- _Action item_: The job is to find each line of the records below that includes the word "time" and copy it.

- _Input_:
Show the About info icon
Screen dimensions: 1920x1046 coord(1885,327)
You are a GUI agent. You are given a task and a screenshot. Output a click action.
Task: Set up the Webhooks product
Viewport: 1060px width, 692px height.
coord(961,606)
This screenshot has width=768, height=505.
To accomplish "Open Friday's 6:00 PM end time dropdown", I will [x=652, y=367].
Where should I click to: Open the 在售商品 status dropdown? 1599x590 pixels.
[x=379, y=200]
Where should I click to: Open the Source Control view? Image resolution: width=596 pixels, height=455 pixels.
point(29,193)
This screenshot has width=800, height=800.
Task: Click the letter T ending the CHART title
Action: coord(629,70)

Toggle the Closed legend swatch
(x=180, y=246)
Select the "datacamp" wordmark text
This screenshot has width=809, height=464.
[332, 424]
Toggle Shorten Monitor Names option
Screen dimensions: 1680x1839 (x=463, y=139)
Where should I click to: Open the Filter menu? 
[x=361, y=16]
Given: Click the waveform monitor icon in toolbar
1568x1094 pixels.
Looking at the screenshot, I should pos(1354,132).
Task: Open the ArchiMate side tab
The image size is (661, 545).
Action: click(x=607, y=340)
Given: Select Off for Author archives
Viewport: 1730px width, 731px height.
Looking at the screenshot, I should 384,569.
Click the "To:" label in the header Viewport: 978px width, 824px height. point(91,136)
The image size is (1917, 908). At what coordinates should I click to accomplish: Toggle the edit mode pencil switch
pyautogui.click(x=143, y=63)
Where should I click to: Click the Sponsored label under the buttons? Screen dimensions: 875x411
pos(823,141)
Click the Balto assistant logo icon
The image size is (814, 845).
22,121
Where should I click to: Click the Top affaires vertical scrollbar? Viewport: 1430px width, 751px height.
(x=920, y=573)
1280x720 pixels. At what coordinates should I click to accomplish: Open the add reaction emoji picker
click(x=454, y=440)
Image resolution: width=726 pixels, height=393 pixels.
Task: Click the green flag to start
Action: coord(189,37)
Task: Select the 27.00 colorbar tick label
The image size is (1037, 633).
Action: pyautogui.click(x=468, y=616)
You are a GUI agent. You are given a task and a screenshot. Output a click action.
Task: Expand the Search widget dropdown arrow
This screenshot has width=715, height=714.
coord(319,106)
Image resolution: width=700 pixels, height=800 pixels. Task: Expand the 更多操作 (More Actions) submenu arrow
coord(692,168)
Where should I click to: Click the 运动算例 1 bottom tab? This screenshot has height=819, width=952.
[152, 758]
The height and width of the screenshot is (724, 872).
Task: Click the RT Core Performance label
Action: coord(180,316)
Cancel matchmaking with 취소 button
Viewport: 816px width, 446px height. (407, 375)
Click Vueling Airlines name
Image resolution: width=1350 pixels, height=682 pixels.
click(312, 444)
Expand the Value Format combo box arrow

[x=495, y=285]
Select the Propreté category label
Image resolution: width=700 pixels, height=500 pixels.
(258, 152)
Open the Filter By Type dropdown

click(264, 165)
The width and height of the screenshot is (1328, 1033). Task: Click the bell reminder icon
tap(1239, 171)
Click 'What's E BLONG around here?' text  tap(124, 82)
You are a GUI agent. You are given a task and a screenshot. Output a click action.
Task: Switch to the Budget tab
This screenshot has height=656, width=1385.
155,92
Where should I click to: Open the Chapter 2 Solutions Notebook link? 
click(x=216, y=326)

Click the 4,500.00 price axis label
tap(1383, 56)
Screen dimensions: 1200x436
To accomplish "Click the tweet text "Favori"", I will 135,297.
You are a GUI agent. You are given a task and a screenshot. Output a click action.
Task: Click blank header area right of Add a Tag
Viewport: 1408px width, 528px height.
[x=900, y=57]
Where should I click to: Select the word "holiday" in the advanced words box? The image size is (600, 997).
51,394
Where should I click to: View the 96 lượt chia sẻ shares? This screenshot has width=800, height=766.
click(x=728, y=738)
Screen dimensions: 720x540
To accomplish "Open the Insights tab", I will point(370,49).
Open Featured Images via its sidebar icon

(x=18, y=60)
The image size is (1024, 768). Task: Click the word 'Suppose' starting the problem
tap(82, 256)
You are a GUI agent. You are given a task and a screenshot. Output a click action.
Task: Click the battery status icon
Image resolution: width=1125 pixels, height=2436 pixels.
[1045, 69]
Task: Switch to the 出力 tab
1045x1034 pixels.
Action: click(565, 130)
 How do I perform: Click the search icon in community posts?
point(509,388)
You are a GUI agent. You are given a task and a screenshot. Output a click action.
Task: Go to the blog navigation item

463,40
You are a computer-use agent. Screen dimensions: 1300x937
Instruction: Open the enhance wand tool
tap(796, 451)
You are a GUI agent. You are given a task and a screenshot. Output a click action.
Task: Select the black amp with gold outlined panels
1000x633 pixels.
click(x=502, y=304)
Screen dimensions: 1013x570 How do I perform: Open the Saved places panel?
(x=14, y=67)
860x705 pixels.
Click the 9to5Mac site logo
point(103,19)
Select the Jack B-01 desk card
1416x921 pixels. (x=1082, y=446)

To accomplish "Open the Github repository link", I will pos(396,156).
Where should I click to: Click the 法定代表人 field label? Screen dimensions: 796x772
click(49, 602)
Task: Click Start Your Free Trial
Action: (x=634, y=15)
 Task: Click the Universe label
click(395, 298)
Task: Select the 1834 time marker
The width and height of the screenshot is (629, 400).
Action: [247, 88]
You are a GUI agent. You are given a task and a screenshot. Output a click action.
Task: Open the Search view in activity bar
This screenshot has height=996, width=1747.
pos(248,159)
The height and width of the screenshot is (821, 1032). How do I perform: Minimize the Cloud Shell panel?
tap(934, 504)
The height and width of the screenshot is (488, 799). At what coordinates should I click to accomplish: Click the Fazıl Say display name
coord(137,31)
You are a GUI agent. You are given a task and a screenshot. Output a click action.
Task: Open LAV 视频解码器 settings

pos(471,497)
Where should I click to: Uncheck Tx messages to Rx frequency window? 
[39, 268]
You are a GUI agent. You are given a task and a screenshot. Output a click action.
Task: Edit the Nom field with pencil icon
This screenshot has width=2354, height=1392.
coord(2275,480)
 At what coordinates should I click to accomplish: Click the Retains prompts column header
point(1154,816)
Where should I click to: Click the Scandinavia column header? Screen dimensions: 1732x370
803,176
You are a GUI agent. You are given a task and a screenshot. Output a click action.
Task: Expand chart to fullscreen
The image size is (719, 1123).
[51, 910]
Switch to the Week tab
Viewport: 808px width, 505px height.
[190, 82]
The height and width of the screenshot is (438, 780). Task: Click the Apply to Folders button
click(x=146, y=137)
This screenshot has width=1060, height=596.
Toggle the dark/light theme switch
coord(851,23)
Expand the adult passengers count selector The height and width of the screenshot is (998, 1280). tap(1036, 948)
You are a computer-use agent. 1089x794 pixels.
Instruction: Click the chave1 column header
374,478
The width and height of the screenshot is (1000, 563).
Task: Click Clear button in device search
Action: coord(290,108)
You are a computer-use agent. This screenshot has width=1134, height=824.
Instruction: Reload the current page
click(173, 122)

- _Output below_:
To accomplish "Open Friday's 6:00 PM end time dropdown", I will [x=652, y=367].
Task: Select the 1834 time marker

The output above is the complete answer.